▸ OBJECTIVE
Please reproduce the entries below word for word, starting with the line that contains "Task: Open the 4 rows page size selector" and going on through the line that contains "pyautogui.click(x=598, y=259)", both of those lines included.

▸ DATA

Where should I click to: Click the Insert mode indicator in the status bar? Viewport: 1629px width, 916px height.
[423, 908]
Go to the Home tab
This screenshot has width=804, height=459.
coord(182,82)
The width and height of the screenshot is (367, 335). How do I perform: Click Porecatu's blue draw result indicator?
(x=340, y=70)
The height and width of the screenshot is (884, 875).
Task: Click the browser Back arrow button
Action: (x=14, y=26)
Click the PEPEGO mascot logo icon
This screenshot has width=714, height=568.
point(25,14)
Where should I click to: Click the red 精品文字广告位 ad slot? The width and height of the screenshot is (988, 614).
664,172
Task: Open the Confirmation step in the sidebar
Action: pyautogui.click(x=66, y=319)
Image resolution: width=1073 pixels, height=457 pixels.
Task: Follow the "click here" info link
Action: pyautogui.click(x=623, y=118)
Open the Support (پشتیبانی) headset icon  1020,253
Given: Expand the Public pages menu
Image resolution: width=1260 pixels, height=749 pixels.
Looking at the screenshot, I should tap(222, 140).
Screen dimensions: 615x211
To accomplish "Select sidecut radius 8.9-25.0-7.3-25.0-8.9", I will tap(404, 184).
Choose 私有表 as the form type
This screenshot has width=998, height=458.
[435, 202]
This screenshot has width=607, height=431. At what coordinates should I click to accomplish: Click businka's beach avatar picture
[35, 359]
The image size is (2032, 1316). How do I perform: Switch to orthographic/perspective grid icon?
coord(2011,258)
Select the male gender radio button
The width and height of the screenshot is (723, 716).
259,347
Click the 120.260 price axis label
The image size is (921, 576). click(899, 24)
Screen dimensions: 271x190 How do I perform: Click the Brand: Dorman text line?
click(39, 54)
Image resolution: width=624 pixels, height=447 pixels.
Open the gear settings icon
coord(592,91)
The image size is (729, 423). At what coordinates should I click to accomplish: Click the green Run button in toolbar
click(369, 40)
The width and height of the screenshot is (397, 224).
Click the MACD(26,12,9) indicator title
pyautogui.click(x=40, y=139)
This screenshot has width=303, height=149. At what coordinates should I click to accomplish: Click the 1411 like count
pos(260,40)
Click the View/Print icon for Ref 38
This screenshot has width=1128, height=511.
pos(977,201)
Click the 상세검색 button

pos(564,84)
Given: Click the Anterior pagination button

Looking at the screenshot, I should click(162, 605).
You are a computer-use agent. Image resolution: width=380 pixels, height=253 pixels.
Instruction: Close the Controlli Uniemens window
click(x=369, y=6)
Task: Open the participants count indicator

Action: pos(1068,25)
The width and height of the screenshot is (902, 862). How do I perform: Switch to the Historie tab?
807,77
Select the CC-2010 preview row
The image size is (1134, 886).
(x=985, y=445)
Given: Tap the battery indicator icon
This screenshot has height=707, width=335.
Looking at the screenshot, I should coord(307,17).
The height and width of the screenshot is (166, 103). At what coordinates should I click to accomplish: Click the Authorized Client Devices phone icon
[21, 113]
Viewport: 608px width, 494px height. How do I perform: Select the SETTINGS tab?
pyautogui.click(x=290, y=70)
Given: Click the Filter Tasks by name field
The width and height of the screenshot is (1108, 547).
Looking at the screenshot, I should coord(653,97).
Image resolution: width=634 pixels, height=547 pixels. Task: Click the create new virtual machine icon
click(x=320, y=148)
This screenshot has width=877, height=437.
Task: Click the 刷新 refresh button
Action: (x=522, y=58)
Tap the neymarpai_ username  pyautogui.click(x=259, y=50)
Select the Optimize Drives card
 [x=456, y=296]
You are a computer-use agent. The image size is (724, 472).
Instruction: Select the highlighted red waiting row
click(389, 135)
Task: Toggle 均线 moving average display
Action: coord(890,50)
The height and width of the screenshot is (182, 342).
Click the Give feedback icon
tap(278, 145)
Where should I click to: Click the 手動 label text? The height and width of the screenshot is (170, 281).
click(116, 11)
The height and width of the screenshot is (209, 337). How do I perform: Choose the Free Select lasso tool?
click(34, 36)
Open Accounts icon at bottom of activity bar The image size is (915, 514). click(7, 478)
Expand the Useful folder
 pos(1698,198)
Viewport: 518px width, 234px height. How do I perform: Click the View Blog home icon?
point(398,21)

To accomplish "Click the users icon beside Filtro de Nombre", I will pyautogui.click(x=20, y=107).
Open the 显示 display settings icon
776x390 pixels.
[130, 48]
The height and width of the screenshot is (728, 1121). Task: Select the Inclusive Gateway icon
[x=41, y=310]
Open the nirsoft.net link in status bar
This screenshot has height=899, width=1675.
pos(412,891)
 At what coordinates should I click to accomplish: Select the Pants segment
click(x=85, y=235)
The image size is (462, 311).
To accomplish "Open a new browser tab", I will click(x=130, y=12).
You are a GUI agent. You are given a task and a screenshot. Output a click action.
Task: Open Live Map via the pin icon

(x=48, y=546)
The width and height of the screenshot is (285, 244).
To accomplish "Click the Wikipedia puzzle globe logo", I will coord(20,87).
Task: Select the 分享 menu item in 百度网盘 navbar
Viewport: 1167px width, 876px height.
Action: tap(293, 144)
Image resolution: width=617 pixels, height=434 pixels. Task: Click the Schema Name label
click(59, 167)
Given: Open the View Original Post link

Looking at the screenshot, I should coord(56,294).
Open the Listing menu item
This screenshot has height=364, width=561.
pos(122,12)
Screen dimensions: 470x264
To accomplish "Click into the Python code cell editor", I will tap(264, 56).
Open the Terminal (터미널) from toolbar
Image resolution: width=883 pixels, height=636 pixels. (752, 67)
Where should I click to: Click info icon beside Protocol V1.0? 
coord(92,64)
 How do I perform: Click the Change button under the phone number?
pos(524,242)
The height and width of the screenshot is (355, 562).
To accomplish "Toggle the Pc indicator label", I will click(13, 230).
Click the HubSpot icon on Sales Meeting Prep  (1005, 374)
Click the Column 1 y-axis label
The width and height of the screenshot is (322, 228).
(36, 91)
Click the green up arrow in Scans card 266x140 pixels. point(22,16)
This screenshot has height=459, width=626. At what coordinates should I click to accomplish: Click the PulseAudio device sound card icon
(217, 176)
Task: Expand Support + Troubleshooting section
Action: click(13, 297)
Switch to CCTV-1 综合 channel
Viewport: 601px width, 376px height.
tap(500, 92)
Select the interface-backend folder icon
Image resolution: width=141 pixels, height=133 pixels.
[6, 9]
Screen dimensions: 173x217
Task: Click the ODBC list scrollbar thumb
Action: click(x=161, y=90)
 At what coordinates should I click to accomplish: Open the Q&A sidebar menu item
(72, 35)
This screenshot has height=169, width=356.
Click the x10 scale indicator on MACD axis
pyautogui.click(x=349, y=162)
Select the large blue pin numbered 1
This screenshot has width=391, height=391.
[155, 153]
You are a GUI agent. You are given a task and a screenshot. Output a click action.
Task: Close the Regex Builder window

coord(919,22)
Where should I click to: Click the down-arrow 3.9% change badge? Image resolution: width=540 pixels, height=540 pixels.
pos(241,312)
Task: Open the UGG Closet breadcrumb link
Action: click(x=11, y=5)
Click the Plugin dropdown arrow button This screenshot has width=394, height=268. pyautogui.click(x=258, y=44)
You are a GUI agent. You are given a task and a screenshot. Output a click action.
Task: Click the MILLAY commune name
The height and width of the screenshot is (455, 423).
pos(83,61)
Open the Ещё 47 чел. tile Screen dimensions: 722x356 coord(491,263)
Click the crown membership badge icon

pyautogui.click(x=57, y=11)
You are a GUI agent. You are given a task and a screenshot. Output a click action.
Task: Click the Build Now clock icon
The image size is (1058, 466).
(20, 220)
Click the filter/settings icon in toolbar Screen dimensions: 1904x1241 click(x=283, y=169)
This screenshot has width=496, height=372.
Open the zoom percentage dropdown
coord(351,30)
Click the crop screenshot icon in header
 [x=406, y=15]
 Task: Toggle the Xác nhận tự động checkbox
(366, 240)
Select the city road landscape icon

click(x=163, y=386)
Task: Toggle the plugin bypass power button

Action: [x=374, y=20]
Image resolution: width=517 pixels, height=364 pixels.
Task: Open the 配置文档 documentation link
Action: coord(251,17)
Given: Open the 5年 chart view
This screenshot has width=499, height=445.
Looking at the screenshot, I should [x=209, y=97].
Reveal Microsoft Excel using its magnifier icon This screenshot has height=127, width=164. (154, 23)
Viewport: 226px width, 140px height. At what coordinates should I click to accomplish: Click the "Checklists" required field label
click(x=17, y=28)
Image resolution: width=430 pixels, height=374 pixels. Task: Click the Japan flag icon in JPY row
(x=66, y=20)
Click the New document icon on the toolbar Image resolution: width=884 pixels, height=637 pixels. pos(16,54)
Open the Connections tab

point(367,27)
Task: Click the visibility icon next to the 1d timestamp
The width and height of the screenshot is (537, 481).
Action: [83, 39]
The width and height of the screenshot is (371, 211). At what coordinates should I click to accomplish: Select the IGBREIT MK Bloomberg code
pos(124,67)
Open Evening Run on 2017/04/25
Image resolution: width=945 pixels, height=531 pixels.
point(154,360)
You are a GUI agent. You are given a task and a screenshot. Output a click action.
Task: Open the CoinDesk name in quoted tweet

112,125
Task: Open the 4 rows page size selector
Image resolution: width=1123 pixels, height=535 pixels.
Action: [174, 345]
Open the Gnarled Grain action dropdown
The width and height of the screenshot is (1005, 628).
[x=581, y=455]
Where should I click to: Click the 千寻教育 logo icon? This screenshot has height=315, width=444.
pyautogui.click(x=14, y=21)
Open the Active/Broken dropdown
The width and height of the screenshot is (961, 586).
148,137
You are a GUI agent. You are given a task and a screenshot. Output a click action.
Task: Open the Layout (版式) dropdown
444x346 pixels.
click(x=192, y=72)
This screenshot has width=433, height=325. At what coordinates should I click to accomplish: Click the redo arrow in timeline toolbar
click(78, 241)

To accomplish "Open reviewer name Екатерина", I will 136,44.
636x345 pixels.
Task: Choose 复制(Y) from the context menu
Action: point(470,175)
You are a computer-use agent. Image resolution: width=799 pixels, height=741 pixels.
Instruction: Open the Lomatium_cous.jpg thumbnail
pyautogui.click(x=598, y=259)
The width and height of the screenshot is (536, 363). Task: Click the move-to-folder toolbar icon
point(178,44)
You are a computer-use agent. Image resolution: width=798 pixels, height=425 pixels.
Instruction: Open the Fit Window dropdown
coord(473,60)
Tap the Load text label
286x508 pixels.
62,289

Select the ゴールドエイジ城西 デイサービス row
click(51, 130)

▸ OUTPUT FOR THIS TASK
Task: Open the 4 rows page size selector
Image resolution: width=1123 pixels, height=535 pixels.
Action: [174, 345]
Open the Gnarled Grain action dropdown
The width and height of the screenshot is (1005, 628).
[x=581, y=455]
Where should I click to: Click the 千寻教育 logo icon? This screenshot has height=315, width=444.
pyautogui.click(x=14, y=21)
Open the Active/Broken dropdown
The width and height of the screenshot is (961, 586).
148,137
You are a GUI agent. You are given a task and a screenshot. Output a click action.
Task: Open the Layout (版式) dropdown
444x346 pixels.
click(x=192, y=72)
This screenshot has width=433, height=325. At what coordinates should I click to accomplish: Click the redo arrow in timeline toolbar
click(78, 241)

To accomplish "Open reviewer name Екатерина", I will 136,44.
636x345 pixels.
Task: Choose 复制(Y) from the context menu
Action: point(470,175)
You are a computer-use agent. Image resolution: width=799 pixels, height=741 pixels.
Instruction: Open the Lomatium_cous.jpg thumbnail
pyautogui.click(x=598, y=259)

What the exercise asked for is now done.